We focus on sparse modelling of high-dimensional covariance matrices using Bayesian latent factor models. We propose a multiplicative gamma process shrinkage prior on the factor loadings which allows introduction of infinitely many factors, with the loadings increasingly shrunk towards zero as the column index increases. We use our prior on a parameter-expanded loading matrix to avoid the order dependence typical in factor analysis models and develop an efficient Gibbs sampler that scales well as data dimensionality increases. The gain in efficiency is achieved by the joint conjugacy property of the proposed prior, which allows block updating of the loadings matrix. We propose an adaptive Gibbs sampler for automatically truncating the infinite loading matrix through selection of the number of important factors. Theoretical results are provided on the support of the prior and truncation approximation bounds. A fast algorithm is proposed to produce approximate Bayes estimates. Latent factor regression methods are developed for prediction and variable selection in applications with high-dimensional correlated predictors. Operating characteristics are assessed through simulation studies, and the approach is applied to predict survival times from gene expression data.

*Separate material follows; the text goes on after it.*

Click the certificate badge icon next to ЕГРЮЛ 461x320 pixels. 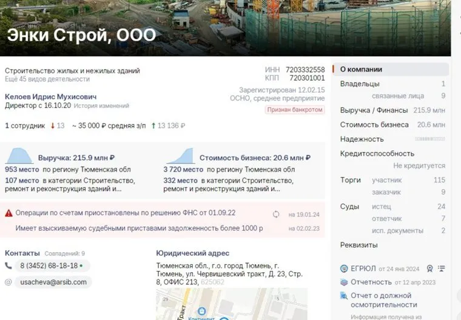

我们专注于使用贝叶斯潜在因子模型对高维协方差矩阵进行稀疏建模。我们在因子载荷上提出了一种乘法伽马过程收缩先验,它允许引入无限多个因子,随着列索引的增加,载荷越来越向零收缩。我们在参数扩展的载荷矩阵上使用我们的先验来避免因子分析模型中典型的顺序依赖性,并开发了一种高效的吉布斯采样器,随着数据维度的增加,该采样器能很好地扩展。效率的提高是通过所提出先验的联合共轭性质实现的,这允许对载荷矩阵进行分块更新。我们提出了一种自适应吉布斯采样器,用于通过选择重要因子的数量来自动截断无限的载荷矩阵。给出了关于先验支持和截断近似界的理论结果。提出了一种快速算法来产生近似贝叶斯估计。开发了潜在因子回归方法,用于具有高维相关预测变量的应用中的预测和变量选择。通过模拟研究评估操作特性,并将该方法应用于从基因表达数据预测生存时间。